### [ASSIGNED TASK]
The entries below contain a line with "Viewport: 560px width, 440px height." and a line with "Given: Select the MU tab". Quote exactly those two lines and all lines between them.

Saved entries

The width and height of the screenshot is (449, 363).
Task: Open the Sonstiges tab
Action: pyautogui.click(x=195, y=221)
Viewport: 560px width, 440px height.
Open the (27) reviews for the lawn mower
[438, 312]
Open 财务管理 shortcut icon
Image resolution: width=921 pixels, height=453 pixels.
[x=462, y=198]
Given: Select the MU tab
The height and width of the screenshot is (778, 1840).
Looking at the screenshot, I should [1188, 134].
...
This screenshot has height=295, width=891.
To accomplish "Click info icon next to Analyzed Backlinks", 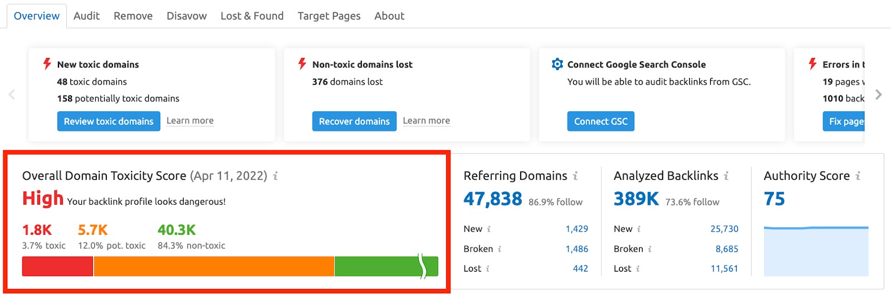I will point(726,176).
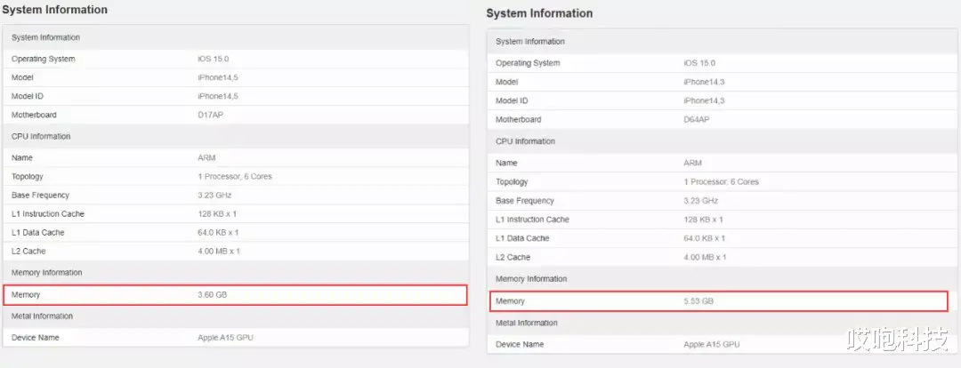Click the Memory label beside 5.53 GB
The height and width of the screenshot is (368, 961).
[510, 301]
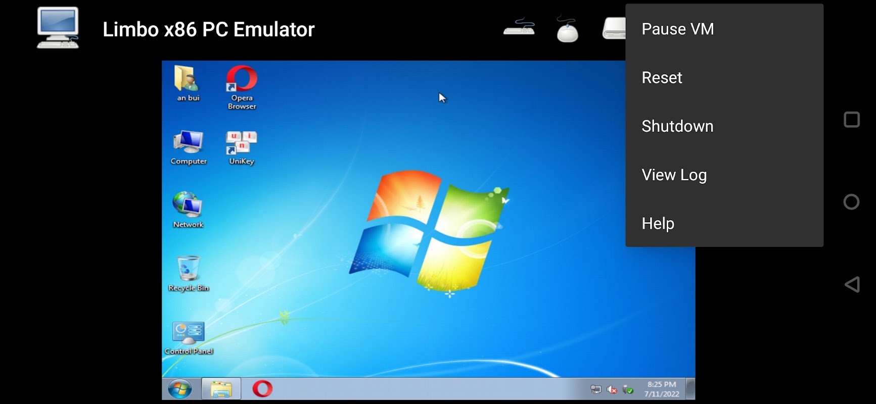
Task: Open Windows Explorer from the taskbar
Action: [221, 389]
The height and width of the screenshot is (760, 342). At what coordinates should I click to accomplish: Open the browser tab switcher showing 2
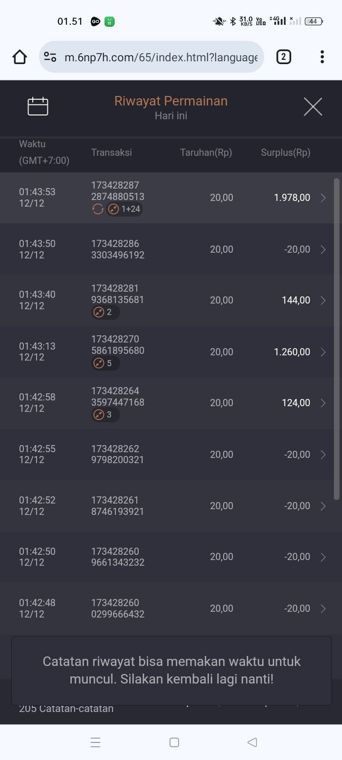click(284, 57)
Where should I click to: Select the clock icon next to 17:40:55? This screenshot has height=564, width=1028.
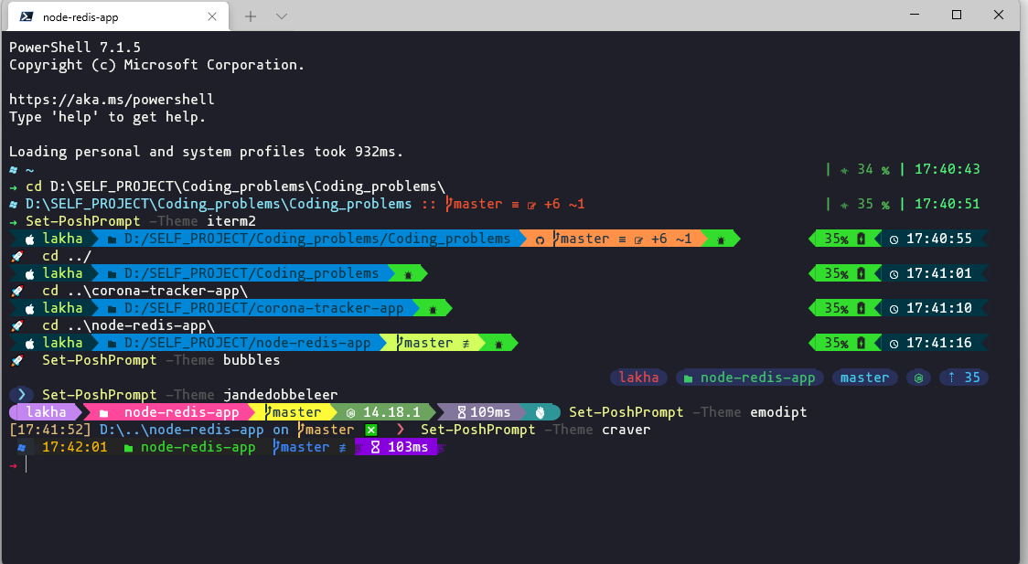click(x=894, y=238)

### [SOLUTION TO THE PROBLEM]
Viewport: 560px width, 440px height.
Open the (27) reviews for the lawn mower
[438, 312]
Open 财务管理 shortcut icon
Image resolution: width=921 pixels, height=453 pixels.
[x=462, y=198]
Given: Select the MU tab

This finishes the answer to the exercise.